Hearing Tests: Rinne Test and Weber Test

00:01 Now it's time for you to think about some auditory tests.

00:06 There are two tests that can be performed to determine how intact the auditory pathway is.

00:13 One, is the Rinne test.

00:16 And the other test for you to remember, is the Weber test.

00:24 First, I want you to understand the Rinne test as an auditory test.

00:32 Here a tuning fork is going to be used to assess bone conduction and air conduction of sound.

00:41 First, the tuning fork would be placed at the mastoid process.

00:45 And that this will help you evaluate bone conduction as a practicing clinician.

00:52 From here the tuning fork would be placed near the external acoustic meatus, or the ear canal to evaluate the conduction of audition through the air.

01:07 If this is normal, air conduction time will be twice as long as bone conduction time.

01:15 When sound waves are produced by a tuning fork that is placed next to a normal ear, they travel through the air causing the tympanic membrane to vibrate and the ossicles to move.

01:25 The movement of the ossicles causes the cochlear fluid to move.

01:28 This action transforms the sound vibrations into electrical signals that are then relayed via the auditory nerve to the auditory brainstem, and the auditory cortex.

01:38 A normal ear will continue to hear the sound because air conduction is normally greater than bone conduction.

01:44 If the patient cannot hear the tuning fork after it is moved, this means that bone conduction is greater than air conduction due to something interfering the conductive component.

01:53 This is called conductive hearing loss.

01:56 Sensorineural hearing loss is due to any impairment of the auditory electrical signals from the cochlea to the auditory cortex.

02:04 In sensorineural hearing loss, both bone and air conduction are equally diminished.

02:08 So the perceived sound will disappear much earlier than usual.

02:12 Although air conduction may normally remain greater than bone conduction.

02:16 Mixed forms of hearing loss also exist.

02:19 However, if someone has conduction hearing loss, bone conduction will be greater or equal to air conduction.

02:35 If the loss is attributable to damage to the neural pathway, and this would be sensorineural loss.

02:46 And if this is the case, air conduction is going to be greater than bone conduction, but less than twice as long.

02:56 The normal would be twice as long if you have sensorineural loss.

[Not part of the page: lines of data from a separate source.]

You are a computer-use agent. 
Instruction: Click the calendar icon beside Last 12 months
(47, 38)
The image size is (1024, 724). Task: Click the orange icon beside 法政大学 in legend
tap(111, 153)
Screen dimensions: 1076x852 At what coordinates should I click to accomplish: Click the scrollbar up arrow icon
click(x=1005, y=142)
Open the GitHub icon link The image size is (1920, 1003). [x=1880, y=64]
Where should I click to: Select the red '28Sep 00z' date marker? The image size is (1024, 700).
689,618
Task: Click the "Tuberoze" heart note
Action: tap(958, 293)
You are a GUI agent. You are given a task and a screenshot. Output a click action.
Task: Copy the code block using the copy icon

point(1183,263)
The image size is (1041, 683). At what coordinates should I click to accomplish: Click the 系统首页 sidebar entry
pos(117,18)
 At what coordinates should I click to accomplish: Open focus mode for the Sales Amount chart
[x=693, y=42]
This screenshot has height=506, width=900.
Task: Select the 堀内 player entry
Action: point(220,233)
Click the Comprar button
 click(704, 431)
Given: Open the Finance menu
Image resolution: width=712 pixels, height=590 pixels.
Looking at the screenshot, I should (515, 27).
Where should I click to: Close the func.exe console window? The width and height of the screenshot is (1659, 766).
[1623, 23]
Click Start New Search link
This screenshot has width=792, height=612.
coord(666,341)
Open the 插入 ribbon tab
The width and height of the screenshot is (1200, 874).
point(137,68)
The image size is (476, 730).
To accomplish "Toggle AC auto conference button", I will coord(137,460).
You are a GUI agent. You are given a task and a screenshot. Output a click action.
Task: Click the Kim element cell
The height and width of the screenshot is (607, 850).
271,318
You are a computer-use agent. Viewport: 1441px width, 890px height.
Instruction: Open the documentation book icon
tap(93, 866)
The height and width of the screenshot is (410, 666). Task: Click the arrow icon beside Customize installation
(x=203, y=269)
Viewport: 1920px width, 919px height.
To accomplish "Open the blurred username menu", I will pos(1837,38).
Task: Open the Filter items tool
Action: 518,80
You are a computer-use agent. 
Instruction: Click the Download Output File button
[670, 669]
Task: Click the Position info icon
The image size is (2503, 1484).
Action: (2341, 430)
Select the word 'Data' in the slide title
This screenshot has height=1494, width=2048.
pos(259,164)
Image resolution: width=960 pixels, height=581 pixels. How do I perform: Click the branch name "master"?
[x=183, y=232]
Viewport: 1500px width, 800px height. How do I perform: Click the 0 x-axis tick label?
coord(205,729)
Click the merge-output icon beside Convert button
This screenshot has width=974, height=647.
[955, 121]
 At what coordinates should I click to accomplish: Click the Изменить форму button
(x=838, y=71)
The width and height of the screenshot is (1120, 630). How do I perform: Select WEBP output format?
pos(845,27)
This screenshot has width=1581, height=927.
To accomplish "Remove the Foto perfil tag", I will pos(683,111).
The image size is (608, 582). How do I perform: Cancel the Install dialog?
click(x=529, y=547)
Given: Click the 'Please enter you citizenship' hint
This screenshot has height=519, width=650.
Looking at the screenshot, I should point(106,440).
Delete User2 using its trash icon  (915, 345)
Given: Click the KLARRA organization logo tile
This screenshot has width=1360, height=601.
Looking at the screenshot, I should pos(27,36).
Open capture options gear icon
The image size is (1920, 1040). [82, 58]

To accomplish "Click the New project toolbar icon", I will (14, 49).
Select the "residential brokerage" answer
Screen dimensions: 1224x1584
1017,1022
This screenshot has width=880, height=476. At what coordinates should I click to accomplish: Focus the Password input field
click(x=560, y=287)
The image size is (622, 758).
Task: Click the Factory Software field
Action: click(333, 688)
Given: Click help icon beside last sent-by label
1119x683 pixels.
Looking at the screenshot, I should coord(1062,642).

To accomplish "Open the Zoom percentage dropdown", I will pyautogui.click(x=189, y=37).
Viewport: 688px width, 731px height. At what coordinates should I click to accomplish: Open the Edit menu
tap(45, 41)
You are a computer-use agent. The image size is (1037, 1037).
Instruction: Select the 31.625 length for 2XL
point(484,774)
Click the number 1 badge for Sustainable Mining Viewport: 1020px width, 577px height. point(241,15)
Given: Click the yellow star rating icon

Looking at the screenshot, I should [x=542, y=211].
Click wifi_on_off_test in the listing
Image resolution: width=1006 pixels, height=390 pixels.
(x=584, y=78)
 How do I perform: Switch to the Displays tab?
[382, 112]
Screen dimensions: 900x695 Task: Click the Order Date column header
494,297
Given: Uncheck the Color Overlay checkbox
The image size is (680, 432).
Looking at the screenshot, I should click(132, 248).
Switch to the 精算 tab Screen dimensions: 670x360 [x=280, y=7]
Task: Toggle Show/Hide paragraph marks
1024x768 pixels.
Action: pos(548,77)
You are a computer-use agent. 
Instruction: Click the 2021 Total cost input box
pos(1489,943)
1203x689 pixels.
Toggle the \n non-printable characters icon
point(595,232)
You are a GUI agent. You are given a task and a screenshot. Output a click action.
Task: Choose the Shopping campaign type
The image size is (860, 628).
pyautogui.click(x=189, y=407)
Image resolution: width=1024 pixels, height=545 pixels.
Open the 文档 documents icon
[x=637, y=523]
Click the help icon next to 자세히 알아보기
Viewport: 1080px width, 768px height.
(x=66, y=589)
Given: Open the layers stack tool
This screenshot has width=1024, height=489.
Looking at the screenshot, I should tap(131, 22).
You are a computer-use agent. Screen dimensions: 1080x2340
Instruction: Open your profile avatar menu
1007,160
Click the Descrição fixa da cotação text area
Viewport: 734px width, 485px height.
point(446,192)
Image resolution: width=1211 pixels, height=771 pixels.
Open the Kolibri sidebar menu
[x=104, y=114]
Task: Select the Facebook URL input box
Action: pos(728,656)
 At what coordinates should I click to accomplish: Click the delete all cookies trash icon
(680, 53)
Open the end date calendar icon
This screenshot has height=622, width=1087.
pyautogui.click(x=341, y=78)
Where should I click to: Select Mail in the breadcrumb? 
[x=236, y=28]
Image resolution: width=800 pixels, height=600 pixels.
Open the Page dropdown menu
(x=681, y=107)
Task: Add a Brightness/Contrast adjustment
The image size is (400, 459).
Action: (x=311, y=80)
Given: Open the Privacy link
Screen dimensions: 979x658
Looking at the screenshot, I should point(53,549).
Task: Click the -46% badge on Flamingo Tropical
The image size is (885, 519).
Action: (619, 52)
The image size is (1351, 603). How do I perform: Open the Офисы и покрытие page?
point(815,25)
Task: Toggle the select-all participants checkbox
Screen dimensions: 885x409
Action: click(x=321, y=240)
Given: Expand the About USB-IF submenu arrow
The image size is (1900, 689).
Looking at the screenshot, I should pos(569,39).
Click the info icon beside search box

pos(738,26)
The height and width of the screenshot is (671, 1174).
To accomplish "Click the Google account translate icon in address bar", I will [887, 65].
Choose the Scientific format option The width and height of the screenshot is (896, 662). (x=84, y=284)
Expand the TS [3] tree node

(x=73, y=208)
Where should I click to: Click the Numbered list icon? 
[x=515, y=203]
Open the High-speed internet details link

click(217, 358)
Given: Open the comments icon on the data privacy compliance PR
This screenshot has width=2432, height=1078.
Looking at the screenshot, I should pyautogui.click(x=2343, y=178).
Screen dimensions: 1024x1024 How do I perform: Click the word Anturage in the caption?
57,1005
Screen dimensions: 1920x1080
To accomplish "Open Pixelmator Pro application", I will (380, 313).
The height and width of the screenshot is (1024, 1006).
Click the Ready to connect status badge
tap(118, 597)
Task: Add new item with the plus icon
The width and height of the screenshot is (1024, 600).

03:01 Air conduction still going to be greater than bone conduction but will be less than twice as long.

03:09 The Weber test is another auditory test that can be performed.

03:14 Here the tuning fork once it's vibrating will be placed on the top of the middle skull.

03:24 You'll ask the patient, "Where is the sound coming from?" If everything's working normally, the patient will respond that they can hear in both ears.

03:38 If there is some pathology at play, such as conduction hearing loss, if it's unilateral, the vibration will be louder in the affected ear.

03:50 So if there is conduction hearing loss in the left ear, the vibration will be louder in the left ear because that's the one that's affected.

04:00 If there is unilateral sensorineural loss, the vibration is going to be louder in the normal ear because of the impairment in the affected ear.

04:15 This table on auditory tests allows you to make sense of the Weber test versus the Rinne test.

04:25 Normal versus abnormal.

04:28 And so if we take a look here, normal evaluation in the Rinne test which show that air conduction is greater than bone conduction bilaterally.

04:41 There should be about twice as long.

04:44 In the Weber test, the individual should be able to hear and localize the sound in both ears.

04:53 With conductive hearing loss, the Rinne test will demonstrate the bone conduction is going to be greater than air conduction in the affected ear.

05:07 Whereas, air conduction will be greater than bone conduction in the unaffected ear.

05:13 With the Weber test, conductive hearing loss will be characterized by the lateralization to the affected ear.

05:25 And then lastly, with sensorineural hearing loss with the Rinne test, air conduction is going to be greater than bone conduction in both ears.

05:36 And then the Weber test will demonstrate lateralization to the unaffected ear away from the affected ear.